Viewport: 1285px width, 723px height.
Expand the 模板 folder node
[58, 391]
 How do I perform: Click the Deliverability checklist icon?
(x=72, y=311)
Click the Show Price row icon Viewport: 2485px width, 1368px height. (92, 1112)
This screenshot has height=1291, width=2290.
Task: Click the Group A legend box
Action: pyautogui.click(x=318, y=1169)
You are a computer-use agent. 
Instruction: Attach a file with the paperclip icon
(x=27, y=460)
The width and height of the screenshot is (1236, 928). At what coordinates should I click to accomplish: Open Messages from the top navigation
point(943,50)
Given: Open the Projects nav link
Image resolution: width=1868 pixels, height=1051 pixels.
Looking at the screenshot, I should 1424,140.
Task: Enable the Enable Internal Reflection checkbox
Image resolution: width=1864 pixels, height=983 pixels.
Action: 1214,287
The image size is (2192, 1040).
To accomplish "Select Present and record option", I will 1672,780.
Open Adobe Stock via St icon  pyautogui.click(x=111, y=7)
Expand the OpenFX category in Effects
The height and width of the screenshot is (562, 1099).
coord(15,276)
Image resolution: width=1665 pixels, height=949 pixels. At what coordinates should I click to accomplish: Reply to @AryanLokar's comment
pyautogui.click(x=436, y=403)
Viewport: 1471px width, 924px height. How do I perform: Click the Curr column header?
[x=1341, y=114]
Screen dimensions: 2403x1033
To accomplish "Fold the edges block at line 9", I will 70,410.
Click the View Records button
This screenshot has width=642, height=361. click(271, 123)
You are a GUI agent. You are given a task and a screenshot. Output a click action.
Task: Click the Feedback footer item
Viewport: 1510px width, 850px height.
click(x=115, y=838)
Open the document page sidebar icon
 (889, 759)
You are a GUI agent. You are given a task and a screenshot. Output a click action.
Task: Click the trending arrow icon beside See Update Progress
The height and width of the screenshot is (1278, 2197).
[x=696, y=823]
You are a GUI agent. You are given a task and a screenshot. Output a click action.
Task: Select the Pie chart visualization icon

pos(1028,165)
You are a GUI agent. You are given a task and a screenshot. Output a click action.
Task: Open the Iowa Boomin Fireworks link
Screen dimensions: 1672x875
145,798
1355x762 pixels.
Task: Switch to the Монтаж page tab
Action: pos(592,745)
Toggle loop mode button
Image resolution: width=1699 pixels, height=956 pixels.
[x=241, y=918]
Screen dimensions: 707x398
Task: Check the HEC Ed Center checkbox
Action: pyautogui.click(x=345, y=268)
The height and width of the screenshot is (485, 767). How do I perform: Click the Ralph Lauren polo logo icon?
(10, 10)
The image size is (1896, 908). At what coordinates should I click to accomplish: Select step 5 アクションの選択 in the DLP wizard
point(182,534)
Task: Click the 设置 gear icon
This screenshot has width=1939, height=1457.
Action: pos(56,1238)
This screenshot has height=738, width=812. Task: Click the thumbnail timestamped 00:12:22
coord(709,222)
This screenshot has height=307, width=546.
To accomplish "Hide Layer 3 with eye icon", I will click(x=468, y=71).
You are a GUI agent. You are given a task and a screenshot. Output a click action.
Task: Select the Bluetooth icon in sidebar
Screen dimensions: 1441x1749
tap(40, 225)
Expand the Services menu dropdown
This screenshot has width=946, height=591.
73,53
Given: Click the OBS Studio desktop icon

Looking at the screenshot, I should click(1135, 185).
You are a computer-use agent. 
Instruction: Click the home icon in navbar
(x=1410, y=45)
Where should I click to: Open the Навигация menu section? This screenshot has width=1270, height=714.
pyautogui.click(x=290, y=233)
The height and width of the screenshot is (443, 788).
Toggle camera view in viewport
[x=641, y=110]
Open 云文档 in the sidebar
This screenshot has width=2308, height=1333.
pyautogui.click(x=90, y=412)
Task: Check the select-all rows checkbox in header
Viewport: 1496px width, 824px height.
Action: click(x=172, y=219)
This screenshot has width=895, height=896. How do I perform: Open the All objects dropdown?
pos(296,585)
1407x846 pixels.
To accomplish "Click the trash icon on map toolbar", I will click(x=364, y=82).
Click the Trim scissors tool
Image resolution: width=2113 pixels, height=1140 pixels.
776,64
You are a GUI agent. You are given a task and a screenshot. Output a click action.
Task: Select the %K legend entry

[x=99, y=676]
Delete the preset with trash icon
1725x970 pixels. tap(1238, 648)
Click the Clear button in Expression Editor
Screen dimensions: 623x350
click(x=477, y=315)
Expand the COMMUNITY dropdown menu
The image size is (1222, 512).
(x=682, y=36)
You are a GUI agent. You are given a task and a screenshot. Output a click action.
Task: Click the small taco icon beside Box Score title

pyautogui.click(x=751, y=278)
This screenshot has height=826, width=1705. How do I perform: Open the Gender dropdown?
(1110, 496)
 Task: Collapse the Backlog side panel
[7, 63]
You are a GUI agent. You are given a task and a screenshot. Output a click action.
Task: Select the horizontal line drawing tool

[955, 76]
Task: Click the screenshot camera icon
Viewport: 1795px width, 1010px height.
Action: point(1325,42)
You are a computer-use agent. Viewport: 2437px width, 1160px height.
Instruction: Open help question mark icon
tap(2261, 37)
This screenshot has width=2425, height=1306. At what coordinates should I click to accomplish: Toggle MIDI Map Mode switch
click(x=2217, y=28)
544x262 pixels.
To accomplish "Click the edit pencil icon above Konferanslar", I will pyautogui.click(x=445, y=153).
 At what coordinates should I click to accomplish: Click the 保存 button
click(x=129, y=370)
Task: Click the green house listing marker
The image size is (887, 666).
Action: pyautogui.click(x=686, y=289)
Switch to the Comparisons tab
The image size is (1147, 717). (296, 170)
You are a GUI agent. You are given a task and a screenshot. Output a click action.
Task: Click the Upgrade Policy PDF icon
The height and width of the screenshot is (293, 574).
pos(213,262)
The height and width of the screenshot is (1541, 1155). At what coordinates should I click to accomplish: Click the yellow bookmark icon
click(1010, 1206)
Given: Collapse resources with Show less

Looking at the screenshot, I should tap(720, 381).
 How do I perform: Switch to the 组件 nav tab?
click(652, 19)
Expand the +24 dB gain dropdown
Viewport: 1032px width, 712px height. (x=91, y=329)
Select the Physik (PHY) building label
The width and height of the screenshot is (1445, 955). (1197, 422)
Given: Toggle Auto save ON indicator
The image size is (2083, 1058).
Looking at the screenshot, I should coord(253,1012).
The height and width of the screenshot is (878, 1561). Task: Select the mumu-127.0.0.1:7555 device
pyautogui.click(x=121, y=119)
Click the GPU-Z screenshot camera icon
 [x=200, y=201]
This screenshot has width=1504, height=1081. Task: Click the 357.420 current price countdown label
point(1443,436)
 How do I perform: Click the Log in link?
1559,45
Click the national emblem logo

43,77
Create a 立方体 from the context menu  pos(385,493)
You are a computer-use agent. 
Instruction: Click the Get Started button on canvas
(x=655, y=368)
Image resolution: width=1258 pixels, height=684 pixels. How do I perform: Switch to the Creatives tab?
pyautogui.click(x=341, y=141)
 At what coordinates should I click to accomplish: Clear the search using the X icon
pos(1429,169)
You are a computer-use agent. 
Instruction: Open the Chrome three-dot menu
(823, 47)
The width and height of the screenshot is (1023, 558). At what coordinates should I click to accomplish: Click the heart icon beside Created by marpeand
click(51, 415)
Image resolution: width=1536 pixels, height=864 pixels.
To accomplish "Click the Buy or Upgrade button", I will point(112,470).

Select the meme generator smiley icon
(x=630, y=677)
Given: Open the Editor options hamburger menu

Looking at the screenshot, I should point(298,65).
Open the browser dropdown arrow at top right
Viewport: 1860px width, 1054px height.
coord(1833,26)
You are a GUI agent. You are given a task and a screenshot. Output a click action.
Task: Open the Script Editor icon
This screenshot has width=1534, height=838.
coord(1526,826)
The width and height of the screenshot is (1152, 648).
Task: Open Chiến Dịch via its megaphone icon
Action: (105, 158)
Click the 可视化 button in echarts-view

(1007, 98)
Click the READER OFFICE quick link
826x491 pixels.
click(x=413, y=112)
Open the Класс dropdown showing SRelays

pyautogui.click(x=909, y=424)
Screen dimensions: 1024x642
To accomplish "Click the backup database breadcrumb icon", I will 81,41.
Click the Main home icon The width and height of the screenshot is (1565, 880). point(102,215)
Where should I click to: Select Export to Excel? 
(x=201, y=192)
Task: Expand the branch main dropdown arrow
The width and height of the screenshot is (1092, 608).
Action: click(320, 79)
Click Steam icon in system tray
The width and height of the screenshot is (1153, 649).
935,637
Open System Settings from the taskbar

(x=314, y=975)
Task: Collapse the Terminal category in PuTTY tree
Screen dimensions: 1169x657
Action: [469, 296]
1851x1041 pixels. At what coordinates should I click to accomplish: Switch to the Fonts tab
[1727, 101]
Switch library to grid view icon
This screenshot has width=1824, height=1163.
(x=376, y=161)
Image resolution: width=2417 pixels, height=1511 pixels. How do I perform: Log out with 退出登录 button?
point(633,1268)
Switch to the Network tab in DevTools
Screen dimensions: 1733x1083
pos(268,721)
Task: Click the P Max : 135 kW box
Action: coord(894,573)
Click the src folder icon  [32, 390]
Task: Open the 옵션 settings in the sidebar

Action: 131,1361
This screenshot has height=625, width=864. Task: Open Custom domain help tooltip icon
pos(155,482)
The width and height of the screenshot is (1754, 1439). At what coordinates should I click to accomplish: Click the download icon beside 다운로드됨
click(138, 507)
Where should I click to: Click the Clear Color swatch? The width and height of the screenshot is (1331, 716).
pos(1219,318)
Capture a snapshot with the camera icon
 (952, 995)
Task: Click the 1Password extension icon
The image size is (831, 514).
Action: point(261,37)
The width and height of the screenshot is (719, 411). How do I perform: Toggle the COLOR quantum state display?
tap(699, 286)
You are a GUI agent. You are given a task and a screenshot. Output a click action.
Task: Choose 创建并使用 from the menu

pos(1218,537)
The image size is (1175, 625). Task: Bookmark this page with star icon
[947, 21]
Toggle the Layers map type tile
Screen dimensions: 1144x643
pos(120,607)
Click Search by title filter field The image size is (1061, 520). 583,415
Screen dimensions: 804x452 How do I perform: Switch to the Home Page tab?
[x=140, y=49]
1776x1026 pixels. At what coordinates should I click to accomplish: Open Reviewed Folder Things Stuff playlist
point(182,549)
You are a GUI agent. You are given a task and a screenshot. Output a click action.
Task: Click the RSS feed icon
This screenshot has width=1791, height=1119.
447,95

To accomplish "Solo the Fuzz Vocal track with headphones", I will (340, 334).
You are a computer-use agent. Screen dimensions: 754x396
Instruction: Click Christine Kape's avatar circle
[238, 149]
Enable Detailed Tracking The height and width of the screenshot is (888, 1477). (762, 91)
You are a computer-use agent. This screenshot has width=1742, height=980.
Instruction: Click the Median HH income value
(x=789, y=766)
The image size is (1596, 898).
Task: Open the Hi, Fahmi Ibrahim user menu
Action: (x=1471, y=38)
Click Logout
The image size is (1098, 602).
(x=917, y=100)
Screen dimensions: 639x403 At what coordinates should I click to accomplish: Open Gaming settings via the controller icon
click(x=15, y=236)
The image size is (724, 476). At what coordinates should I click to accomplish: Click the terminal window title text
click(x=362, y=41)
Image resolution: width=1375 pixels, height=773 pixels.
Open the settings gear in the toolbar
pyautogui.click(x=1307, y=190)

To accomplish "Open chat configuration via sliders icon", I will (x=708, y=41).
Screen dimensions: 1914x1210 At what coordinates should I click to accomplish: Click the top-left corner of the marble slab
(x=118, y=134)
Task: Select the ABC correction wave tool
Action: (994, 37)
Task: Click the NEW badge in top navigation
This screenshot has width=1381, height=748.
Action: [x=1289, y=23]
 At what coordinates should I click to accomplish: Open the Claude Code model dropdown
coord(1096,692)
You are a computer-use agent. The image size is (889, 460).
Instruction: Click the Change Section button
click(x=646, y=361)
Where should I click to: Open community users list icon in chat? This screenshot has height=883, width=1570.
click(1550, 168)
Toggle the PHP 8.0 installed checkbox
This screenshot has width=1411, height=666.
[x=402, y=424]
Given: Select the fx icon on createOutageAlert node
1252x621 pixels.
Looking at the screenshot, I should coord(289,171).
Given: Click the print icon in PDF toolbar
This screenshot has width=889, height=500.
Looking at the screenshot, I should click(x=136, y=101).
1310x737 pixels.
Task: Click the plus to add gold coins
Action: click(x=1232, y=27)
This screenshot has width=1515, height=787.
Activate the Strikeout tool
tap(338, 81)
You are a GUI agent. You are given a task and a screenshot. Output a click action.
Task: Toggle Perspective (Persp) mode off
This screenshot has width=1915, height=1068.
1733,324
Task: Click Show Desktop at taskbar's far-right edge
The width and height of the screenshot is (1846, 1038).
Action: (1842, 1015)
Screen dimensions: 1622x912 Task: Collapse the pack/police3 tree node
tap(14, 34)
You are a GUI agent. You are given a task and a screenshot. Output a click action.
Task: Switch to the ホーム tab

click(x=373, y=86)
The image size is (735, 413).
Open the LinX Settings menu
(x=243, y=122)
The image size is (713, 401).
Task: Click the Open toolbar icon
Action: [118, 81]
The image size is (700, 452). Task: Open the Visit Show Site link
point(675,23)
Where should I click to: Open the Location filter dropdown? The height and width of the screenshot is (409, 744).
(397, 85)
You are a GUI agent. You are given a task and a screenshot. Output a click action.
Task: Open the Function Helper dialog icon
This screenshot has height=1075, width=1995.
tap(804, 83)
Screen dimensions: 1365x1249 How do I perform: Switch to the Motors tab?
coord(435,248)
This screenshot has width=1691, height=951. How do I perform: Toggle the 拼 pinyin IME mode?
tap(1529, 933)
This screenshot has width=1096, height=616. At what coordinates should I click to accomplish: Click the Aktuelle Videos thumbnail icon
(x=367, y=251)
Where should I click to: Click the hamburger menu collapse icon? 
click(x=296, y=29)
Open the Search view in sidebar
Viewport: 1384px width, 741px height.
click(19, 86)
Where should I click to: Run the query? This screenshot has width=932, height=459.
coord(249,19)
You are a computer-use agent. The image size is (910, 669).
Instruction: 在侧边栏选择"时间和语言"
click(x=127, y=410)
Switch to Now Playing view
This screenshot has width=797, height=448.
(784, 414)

===============

Only lines with the word "category" count here; copy every one from the records.

Expand the OpenFX category in Effects
Task: Collapse the Terminal category in PuTTY tree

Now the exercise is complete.